I’ve never, in my life, cried when I met someone.
But I’ve had many, many parents cry when meeting me as they explain how much they valued having the resources I’d created.
So, as I stared at him across the table and teared up, I finally understood the true power of authenticity, transparency, and serving your community.
I finally understood what Pat Flynn had ACTUALLY taught me. It wasn’t how to start a website.
Pat was so truly successful for reasons beyond SEO and his podcasting technique. It wasn’t daily emails, segmenting, automation, or anything else he could ever schedule in a content calendar. It was his ability to serve his community. And it was his next words.
“If I can help you in any way, let me know.”
It took physically meeting him to show me the secret to Pat Flynn’s success, and to realise what he’d taught me. All Pat does, is show up and be himself- in every moment. He lives to improve the lives of those around him, and he genuinely gets excited when others succeed in doing what they’re passionate about.
It’s all any of us have to do. Serve others while remaining authentic to yourself. It’s far more complicated than it sounds.
But as of today, I’m just going to show up and share my story. Whatever comes of it.
Because that’s all I did for Parker.

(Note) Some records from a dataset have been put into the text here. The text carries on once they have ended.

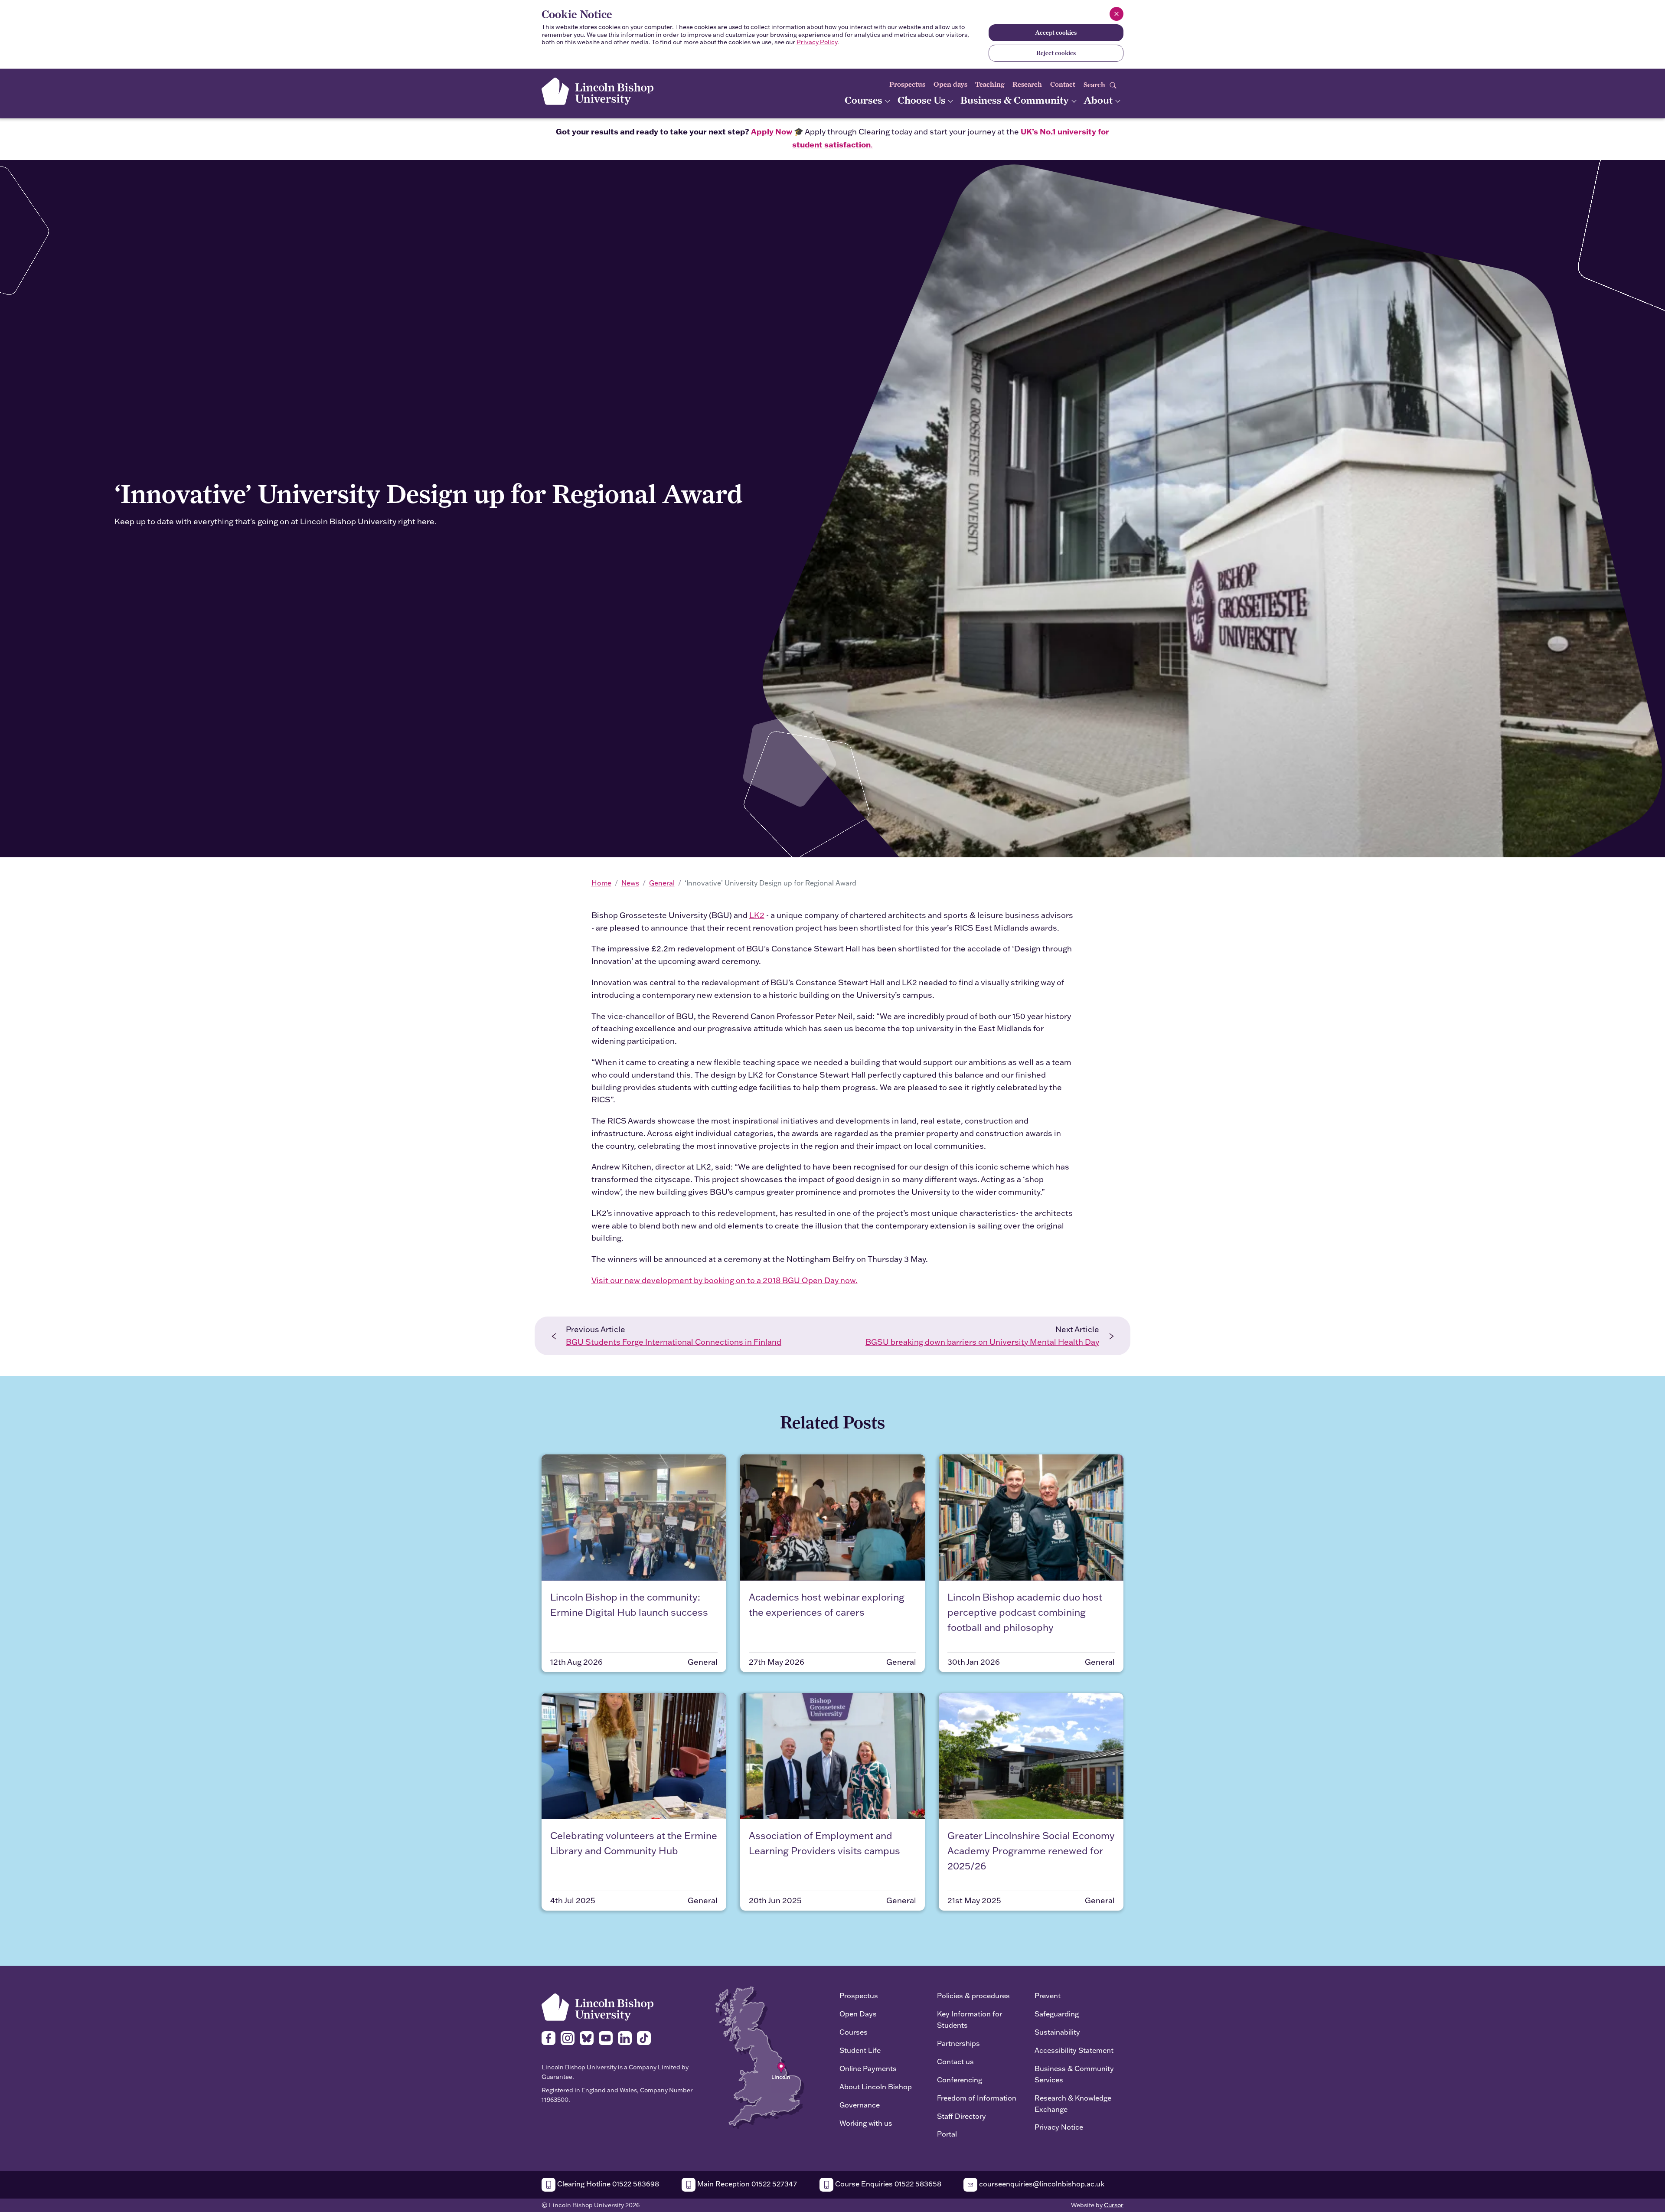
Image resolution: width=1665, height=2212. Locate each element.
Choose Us (923, 100)
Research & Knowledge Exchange (1073, 2103)
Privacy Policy (817, 42)
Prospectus (907, 84)
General (662, 883)
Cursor (1113, 2205)
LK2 (756, 915)
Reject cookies (1056, 52)
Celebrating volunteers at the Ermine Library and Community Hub (633, 1843)
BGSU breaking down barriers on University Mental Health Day (982, 1342)
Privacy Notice (1059, 2126)
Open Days (858, 2013)
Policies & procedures (973, 1995)
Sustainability (1057, 2031)
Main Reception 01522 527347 (746, 2183)
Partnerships (958, 2043)
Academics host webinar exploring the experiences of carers (826, 1604)
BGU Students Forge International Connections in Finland (673, 1342)
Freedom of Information (976, 2097)
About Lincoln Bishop (875, 2086)
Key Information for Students (969, 2019)
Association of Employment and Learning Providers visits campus (824, 1843)
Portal (947, 2133)
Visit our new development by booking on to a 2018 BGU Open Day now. (724, 1280)
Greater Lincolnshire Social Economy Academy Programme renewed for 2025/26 (1031, 1850)
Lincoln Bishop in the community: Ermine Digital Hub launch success (629, 1604)
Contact (1062, 84)
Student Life (860, 2050)
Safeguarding (1057, 2013)
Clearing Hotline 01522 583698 (607, 2183)
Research (1027, 84)
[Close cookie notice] (1116, 14)
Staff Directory (961, 2116)
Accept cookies (1056, 32)
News (630, 883)
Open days (950, 84)
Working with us (865, 2122)
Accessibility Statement (1074, 2050)
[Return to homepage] (597, 91)
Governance (859, 2104)
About (1099, 100)
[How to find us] (759, 2057)
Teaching (990, 84)
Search (1095, 85)
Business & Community (1015, 100)
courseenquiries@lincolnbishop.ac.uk (1040, 2183)
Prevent (1048, 1995)
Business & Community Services (1074, 2074)
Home (601, 883)
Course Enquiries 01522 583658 (887, 2183)
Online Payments (868, 2068)
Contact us (955, 2061)
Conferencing (959, 2079)
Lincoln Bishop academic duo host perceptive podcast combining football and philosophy (1024, 1612)
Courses (865, 100)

And I helped change his world for him, changed the experience he lives every day.
Now, Parker is 4. He’s a happy, healthy little boy and theres no burning urge to change his immediate world any further (yet. That’ll come again later- stay tuned.)
It’s time to build my own path, and help build something as a legacy of my very own. As a mother, a friend, as a story teller and a content creator. A strategist, as a woman who has written pieces collectively clicked on millions of times, that have absolutely nothing to do with special needs parenting.
It’s time to share my skills and knowledge and those of others I know, and support my community by sharing authentically- instead of constantly fearing looking like it’s self promotional to even discuss my own achievements. I plan to break down my success for others to replicate parts they may like to try.
I’m building my own path, as someone who can take anyone’s complicated back story, make it simple, and make sure people will always understand who you truly are and what you’re about.
So, that’s the story of what finally broke me out of my own comfort zone.
Thank you Pat, for being part of my back story.